▸ **Assignment**:
Search the listing below for the line containing "Given: Toggle snapping in the timeline". From there through the line containing "Given: Select the", transcribe every line exactly, both ends included.

▸ **Material provided**:
- Opening Delimiter -
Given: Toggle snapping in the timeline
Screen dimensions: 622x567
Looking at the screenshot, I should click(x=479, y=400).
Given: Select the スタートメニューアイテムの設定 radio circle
- Closing Delimiter -
- Opening Delimiter -
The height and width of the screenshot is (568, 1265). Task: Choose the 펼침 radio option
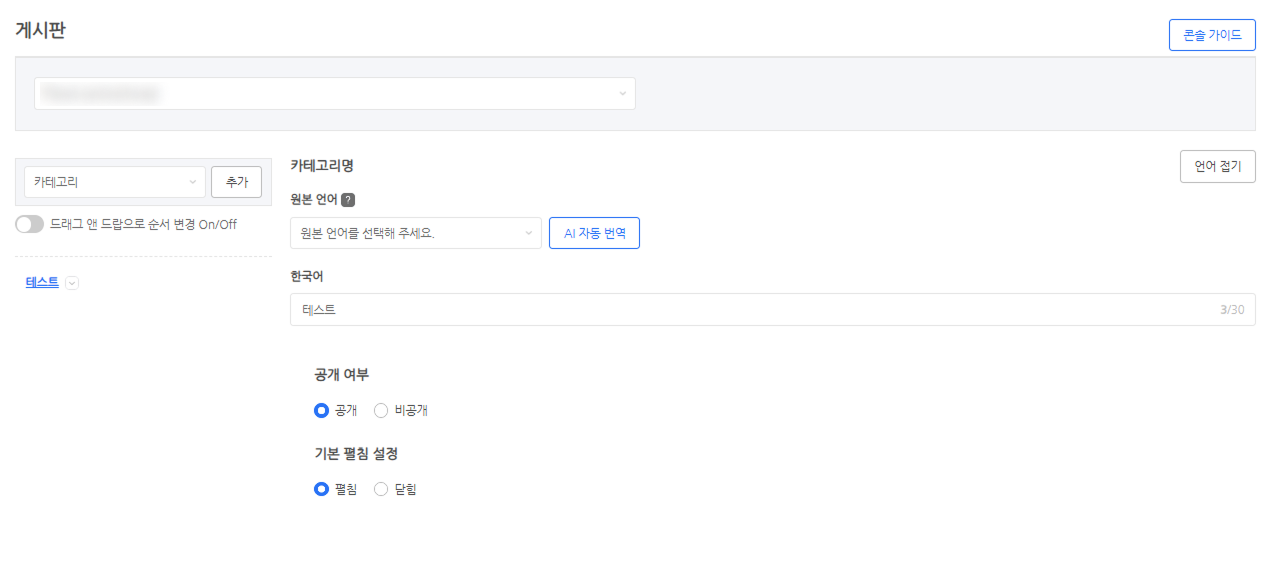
- Closing Delimiter -
- Opening Delimiter -
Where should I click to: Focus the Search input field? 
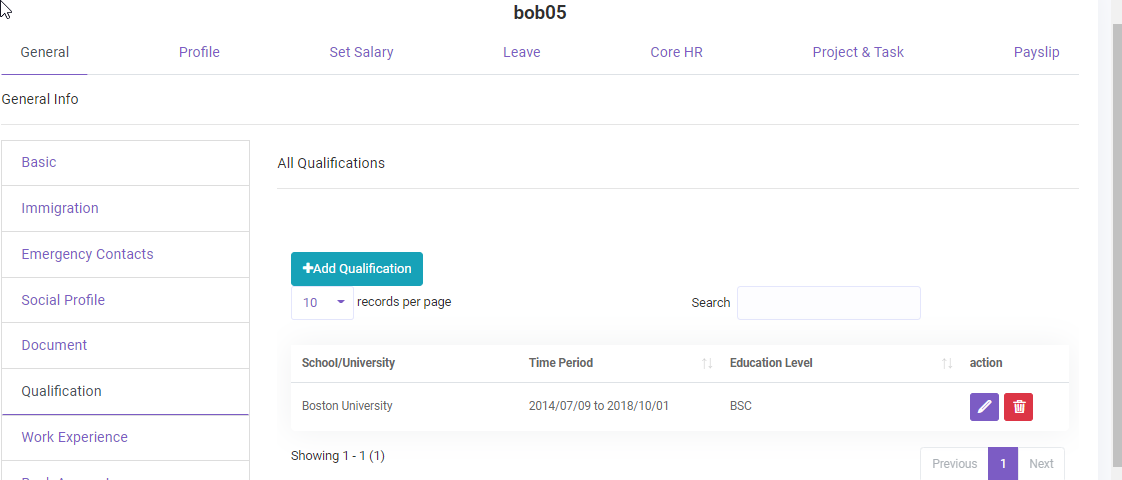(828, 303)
- Closing Delimiter -
▸ **Exercise output**:
Given: Toggle snapping in the timeline
Screen dimensions: 622x567
Looking at the screenshot, I should click(x=479, y=400).
Given: Select the スタートメニューアイテムの設定 radio circle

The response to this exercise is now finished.